2. Con il secondo motivo il ricorrente lamenta, in relazione all’art. 360 c.p.c., comma 1, n. 3, la violazione del D.Lgs. n. 286 del 1998, art. 13, comma 1 e art. 19, comma 4, come modificato dal D.Lgs. n. 12 del 2004, art. 3, comma 1, e della direttiva comunitaria 2004/38/CE, poichè non sussisteva il requisito dell’attualità della pericolosità sociale, avendo egli scontato integralmente la condanna, soggiornando da più di venti anni in Italia con la moglie e i due figli minorenni e risalendo i reati commessi al (OMISSIS); il Giudice di pace non aveva tenuto con considerazione la situazione familiare, l’esistenza di legami con il Paese di origine e l’anzianità della sua presenza in Italia.

2.1 Il motivo è inammissibile perchè generico.

Ed invero il ricorrente, che peraltro solleva questioni attinenti al rilascio del permesso di soggiorno e dunque non attinenti all’oggetto del presente giudizio riguardante l’espulsione, nulla dice sulle motivazioni poste a fondamento del decreto di espulsione del Prefetto di Ravenna, nè queste si ricavano dalla lettura del provvedimento impugnato, sicchè non è dato comprendere la rilevanza della censura sollevata sulla pericolosità sociale.

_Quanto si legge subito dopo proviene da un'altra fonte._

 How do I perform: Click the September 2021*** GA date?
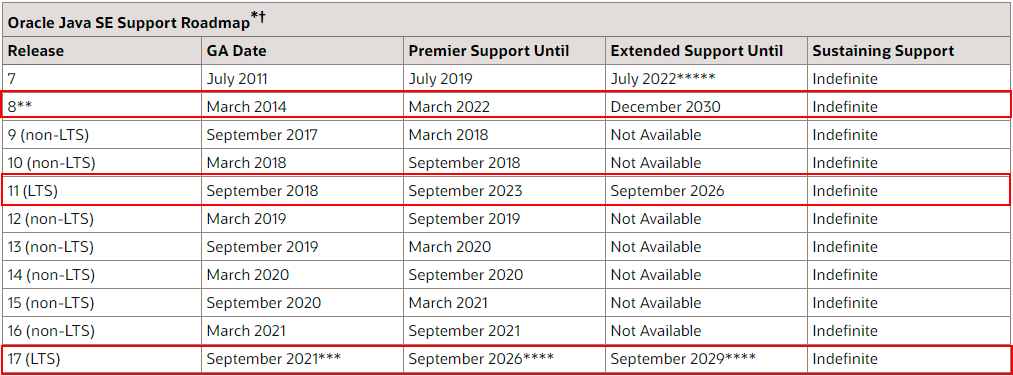point(302,358)
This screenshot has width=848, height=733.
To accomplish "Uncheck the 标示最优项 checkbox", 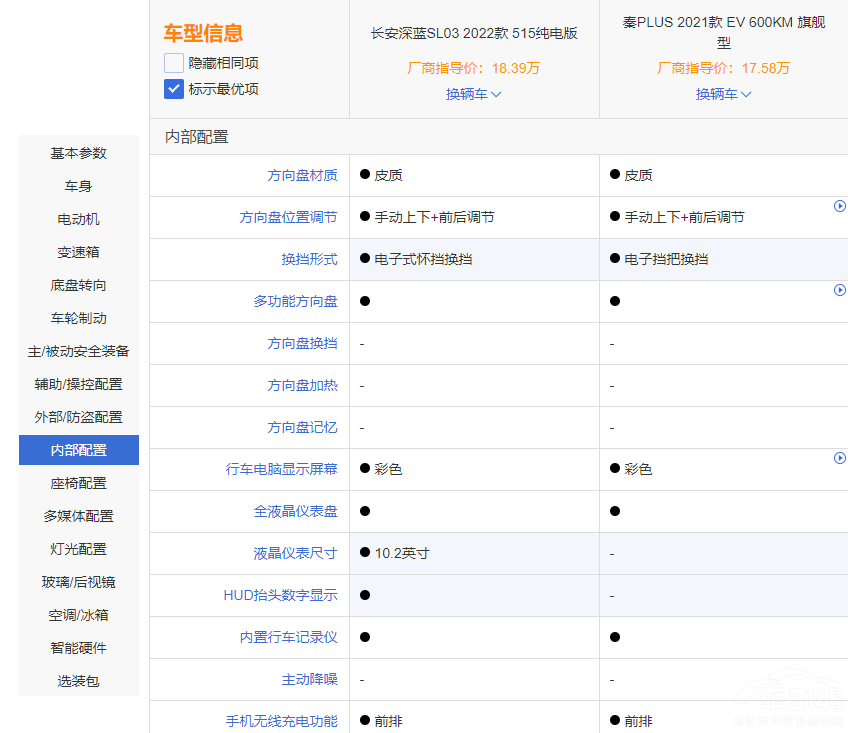I will [x=174, y=89].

Ciò tenuto anche conto che il Giudice di Pace di Ravenna, a pag. 2 del provvedimento impugnato, ha evidenziato che, nel caso in esame, lo straniero era stato destinatario di più provvedimenti negativi che in nessun modo gli avevano riconosciuto una condizione meritevole di tutela.

3. Con il terzo motivo il ricorrente lamenta, in relazione all’art. 360 c.p.c., comma 1, n. 3, degli artt. 29,30,31 Cost.; dell’art. 8 CEDU; del D.Lgs. n. 286 del 1998, art. 5, comma 5 e art. 13, comma 2 bis; art. 19, comma 2, lett. c) e art. 31; della direttiva comunitaria 2007/115/CE, non avendo considerato nè il Prefetto di Ravenna, nè il Giudice di pace il fatto che egli aveva, in Italia, il proprio nucleo familiare, composto da moglie e da due figli ancora minorenni, che il giudizio sulla pericolosità sociale andava operato in concreto, al di là della condanna penale che gli era stata inflitta e che andava tenuto conto del grave pregiudizio che sarebbe derivato ai minori costretti a vivere senza la figura paterna e all’unità familiare; che egli, in Italia dal 2000, si era sposato nel (OMISSIS) con E.A.A. (alla quale il 6 dicembre 2016 era stato rilasciato un permesso di soggiorno per motivi di lavoro autonomo) ed era padre di due figli nati in Italia, H. il (OMISSIS) e N.L. il (OMISSIS) e in data 7 agosto 2018 era stato assunto dalla ditta A.P. come operaio con contratto di lavoro fino al 6 luglio 2019.

3.1 Il motivo, che richiama peraltro, plurime disposizioni di leggi non attinenti alla materia dell’espulsione, con riguardo al D.Lgs. n. 268 del 1998, art. 13, comma 2, lett. c), è inammissibile, perchè questione nuova proposta per la prima volta in questa sede.

Nel giudizio di cassazione, infatti, non si possono prospettare nuove questioni di diritto ovvero nuovi temi di contestazione che implichino indagini e accertamenti di fatto non effettuati dal giudice di merito, nemmeno se si tratti di questioni rilevabili d’ufficio (Cass., 13 giugno 2018, n. 15430) e, in quest’ottica, il ricorrente ha l’onere di riportare, a pena d’inammissibilità, dettagliatamente in ricorso gli esatti termini della questione posta al giudice di merito (Cass., 9 luglio 2013, n. 17041).

4. In conclusione, il ricorso va rigettato.

Nessuna statuizione va assunta sulle spese, perchè le Amministrazioni intimate non hanno svolto difese; non si fa luogo al raddoppio del contributo unificato trattandosi di processo esente.

P.Q.M.

La Corte rigetta il ricorso.

Così deciso in Roma, nella camera di consiglio, il 20 aprile 2021.